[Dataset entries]
=== Begin Enclosure ===

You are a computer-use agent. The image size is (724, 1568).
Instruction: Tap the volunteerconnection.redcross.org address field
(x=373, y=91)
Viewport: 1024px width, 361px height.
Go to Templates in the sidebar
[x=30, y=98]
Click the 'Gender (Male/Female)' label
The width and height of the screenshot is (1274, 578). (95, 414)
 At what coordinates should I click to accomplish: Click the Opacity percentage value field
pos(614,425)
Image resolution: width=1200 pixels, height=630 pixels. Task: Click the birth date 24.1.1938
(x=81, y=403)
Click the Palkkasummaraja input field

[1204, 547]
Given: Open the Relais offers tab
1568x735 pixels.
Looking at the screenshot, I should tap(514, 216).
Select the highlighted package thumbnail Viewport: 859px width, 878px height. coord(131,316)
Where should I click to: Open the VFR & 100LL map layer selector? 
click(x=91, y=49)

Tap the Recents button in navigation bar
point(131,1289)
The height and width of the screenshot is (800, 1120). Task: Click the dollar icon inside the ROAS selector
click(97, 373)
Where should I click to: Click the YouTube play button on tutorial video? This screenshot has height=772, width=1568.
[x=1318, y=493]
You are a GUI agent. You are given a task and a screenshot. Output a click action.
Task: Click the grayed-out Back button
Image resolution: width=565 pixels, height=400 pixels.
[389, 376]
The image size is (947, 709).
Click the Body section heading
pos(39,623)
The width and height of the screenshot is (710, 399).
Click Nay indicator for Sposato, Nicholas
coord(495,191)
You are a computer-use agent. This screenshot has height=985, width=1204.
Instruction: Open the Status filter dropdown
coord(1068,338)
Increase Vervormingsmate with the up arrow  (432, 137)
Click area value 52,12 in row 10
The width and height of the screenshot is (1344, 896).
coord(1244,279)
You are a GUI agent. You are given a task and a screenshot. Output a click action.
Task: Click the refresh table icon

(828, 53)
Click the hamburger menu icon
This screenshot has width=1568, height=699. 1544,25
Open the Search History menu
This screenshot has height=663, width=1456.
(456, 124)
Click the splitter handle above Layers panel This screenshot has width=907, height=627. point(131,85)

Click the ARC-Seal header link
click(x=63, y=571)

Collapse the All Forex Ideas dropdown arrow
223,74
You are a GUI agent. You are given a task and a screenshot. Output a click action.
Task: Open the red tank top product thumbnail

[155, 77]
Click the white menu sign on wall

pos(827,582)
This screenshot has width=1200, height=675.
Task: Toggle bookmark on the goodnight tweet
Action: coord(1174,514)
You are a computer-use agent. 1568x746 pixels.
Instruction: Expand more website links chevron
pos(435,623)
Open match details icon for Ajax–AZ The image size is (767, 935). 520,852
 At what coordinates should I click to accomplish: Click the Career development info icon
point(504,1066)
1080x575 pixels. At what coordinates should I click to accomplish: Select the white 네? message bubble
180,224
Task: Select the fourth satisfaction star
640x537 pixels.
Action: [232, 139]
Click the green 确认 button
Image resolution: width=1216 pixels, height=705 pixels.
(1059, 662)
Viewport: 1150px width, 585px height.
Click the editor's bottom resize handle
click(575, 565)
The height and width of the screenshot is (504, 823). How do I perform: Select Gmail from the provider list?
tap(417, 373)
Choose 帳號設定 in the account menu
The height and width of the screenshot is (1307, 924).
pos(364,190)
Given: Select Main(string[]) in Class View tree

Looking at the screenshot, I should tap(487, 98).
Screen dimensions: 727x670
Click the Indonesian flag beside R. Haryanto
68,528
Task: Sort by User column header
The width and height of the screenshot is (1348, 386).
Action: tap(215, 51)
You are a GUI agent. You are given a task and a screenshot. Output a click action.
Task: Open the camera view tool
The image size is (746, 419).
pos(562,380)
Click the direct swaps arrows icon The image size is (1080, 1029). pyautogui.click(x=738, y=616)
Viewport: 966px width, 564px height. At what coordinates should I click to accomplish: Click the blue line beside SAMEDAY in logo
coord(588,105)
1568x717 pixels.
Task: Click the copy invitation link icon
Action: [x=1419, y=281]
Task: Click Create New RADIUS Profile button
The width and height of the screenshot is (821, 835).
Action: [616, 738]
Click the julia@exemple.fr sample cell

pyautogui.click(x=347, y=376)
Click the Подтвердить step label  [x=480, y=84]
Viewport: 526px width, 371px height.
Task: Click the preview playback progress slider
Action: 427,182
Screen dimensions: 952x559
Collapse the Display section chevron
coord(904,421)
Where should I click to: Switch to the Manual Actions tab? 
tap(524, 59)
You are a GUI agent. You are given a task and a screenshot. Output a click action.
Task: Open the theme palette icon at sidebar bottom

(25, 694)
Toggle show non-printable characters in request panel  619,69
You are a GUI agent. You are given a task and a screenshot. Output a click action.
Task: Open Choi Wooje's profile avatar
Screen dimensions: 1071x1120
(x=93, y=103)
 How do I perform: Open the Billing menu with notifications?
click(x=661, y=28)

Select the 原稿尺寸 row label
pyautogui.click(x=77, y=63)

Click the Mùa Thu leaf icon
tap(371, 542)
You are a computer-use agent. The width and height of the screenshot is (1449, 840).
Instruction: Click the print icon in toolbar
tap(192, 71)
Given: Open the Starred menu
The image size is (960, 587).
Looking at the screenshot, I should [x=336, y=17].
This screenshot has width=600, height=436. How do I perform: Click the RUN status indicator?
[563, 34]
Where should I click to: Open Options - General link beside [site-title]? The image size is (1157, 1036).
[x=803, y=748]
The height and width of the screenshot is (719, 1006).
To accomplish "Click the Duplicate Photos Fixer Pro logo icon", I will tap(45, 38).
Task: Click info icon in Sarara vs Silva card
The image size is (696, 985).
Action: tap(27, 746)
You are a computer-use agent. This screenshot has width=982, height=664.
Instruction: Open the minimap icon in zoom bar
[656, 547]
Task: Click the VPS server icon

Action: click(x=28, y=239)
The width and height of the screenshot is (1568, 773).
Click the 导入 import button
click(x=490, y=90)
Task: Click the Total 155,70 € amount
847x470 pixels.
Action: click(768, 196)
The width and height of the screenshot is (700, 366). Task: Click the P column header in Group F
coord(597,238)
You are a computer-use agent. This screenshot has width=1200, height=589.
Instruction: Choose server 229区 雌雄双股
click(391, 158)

=== End Enclosure ===

→ About this exercise:
Copy every line above that holds the word "panel".

→ Solution for this problem:
Click the splitter handle above Layers panel This screenshot has width=907, height=627. point(131,85)
Toggle show non-printable characters in request panel  619,69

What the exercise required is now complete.